Por Redação Link

Rob Pegoraro, do Washington Post

Sem vírus do Windows. De graça. Como um sistema operacional com essas virtudes – típicas do código aberto Linux – pode permanecer confinado a uma pequena minoria de computadores e notebooks dentro de casa?

Isso mudará logo? Uma nova versão da edição do Linux voltada para o consumidor, o Ubuntu 10.04, dá esperanças para aos otimistas, mas também deixa espaço para os que duvidam.

A interface para desktop do Ubuntu 10.04 não deveria parecer tão estranha para usuários do Windows. Seu menu “Iniciar” equivalente fica no canto superior esquerdo em vez de estar no inferior esquerdo. Além disso, há muito pouco que faça você se perder.

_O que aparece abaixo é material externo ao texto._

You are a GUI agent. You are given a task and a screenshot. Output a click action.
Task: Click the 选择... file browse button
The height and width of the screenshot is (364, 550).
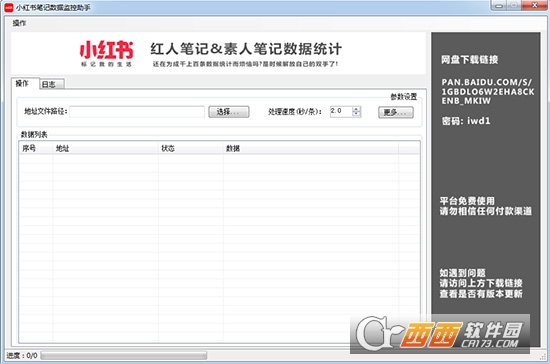pyautogui.click(x=229, y=112)
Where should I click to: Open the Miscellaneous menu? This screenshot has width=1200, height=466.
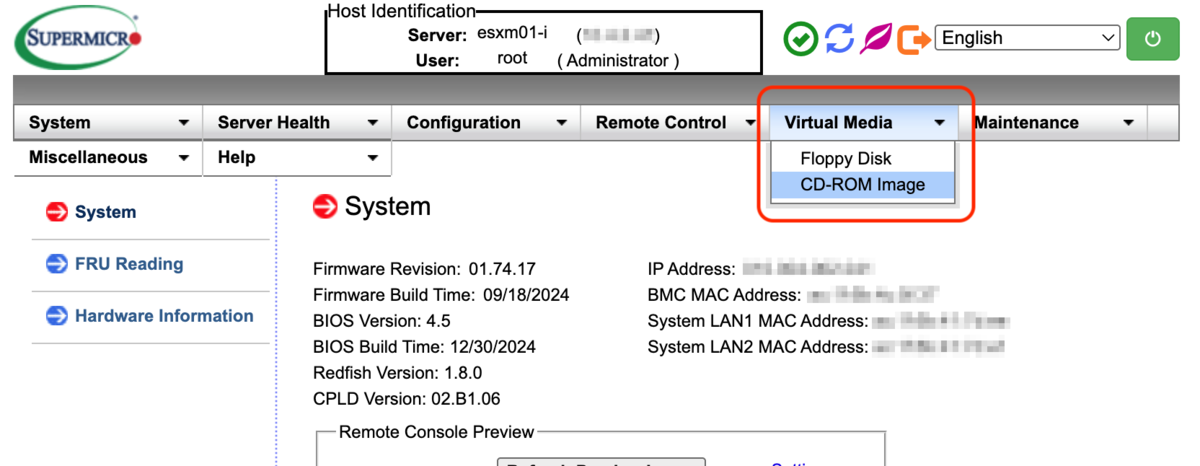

Sua versão para netbook é outra questão. Em vez de apertar uma interface inalterada de desktop em uma tela pequena – veja, por exemplo, a frustrante edição de estreia do Windows 7 da Microsoft –, ele apresenta pastas e programas em grandes ícones agrupados de forma que vagamente se assemelha com a tela inicial do iPhone.

A versão 10.04 adiciona um widget de comunicação social que permite acompanhar conversas no Twitter e no Facebook na mesma janela e um serviço no Ubuntu One Web que sincroniza anotações e alguns outros arquivos entre dois notebooks.

O Ubuntu não inclui o lixo que é padrão nos novos PCs do Windows. Mas ele deixa de fora duas coisas que o usuário de Windows com certeza espera: suporte embutido para formatos comuns de arquivos de mídia e para todas as partes do seu computador.

Comparado com o Windows XP e o 7, o Ubuntu 10.04 desliga muito mais rápido, mas precisa de mais tempo para adormecer e acordar e diminui a vida útil da bateria.

Embora o novo lançamento precise de menos acertos que o anterior, especialmente em um PC mais antigo, ele ainda não é para todo mundo. E quando é que isso já foi o caso do Windows?